Available records →
------------------------------------------------------------

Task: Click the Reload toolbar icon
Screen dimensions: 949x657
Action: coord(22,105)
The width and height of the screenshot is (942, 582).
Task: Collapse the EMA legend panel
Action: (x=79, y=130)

------------------------------------------------------------

What the task requires →
Recast every line of the items above as a Markdown table with the columns "Row" and "Text", where Row is the line's sequence number and Text is the line itself. Omit blank lines.

Written response →
| Row | Text |
|---|---|
| 1 | Task: Click the Reload toolbar icon |
| 2 | Screen dimensions: 949x657 |
| 3 | Action: coord(22,105) |
| 4 | The width and height of the screenshot is (942, 582). |
| 5 | Task: Collapse the EMA legend panel |
| 6 | Action: (x=79, y=130) |